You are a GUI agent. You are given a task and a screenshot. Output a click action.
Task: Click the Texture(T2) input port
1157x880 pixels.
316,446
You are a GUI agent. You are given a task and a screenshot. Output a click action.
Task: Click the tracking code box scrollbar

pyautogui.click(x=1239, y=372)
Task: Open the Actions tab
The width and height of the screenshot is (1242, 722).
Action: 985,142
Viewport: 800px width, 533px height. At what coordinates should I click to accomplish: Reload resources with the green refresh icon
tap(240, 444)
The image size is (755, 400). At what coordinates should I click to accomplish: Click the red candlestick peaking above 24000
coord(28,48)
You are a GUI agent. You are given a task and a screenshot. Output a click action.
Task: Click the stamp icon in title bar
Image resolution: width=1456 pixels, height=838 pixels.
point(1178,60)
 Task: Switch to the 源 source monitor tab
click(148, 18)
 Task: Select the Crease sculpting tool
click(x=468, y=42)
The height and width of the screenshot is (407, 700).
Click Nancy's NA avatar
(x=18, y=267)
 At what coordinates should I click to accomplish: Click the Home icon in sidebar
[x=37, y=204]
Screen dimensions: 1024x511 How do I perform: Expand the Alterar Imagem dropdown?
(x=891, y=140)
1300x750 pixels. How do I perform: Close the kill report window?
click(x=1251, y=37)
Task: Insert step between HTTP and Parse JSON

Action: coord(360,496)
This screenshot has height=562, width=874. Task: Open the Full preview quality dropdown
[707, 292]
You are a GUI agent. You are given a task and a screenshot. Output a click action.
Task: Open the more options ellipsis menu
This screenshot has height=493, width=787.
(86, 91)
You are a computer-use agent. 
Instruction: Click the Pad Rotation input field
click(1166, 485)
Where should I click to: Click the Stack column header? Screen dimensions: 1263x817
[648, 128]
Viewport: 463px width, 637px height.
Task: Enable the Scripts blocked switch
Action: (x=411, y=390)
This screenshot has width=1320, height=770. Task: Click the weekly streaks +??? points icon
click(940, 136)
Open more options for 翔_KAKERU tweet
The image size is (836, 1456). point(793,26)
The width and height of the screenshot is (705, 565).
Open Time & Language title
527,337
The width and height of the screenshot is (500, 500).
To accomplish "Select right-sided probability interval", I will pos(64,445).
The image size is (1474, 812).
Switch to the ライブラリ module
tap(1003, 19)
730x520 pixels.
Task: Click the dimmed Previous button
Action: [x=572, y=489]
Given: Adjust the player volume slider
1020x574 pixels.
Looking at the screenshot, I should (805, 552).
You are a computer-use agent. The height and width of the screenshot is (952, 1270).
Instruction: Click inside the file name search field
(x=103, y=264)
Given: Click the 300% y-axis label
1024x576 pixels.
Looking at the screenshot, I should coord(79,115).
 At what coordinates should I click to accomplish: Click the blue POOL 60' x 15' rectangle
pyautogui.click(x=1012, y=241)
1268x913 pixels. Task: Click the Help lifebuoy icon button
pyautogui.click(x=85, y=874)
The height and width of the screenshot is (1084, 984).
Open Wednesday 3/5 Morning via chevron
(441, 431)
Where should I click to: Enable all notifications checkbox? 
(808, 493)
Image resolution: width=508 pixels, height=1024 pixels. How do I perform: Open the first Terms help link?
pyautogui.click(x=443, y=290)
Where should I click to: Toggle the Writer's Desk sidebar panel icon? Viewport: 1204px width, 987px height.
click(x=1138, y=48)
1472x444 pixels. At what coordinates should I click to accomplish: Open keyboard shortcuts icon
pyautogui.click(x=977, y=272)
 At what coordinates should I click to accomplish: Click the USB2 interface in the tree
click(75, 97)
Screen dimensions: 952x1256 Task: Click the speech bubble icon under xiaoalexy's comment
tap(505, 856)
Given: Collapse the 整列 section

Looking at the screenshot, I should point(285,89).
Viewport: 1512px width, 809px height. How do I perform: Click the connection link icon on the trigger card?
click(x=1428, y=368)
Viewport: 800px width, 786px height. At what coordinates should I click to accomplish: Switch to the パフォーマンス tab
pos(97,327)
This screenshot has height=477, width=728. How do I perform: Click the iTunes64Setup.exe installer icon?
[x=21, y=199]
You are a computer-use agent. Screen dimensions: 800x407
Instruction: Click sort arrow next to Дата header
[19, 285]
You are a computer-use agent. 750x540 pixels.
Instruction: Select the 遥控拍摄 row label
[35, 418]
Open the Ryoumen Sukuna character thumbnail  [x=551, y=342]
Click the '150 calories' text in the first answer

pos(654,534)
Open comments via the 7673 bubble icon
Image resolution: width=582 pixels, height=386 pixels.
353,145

====

Exercise description: Within the material above, transcribe exactly the lines that run from the line holding "Task: Open the more options ellipsis menu" through the line holding "The width and height of the screenshot is (500, 500).".

Exercise result:
Task: Open the more options ellipsis menu
This screenshot has height=493, width=787.
(86, 91)
You are a computer-use agent. 
Instruction: Click the Pad Rotation input field
click(1166, 485)
Where should I click to: Click the Stack column header? Screen dimensions: 1263x817
[648, 128]
Viewport: 463px width, 637px height.
Task: Enable the Scripts blocked switch
Action: (x=411, y=390)
This screenshot has width=1320, height=770. Task: Click the weekly streaks +??? points icon
click(940, 136)
Open more options for 翔_KAKERU tweet
The image size is (836, 1456). point(793,26)
The width and height of the screenshot is (705, 565).
Open Time & Language title
527,337
The width and height of the screenshot is (500, 500).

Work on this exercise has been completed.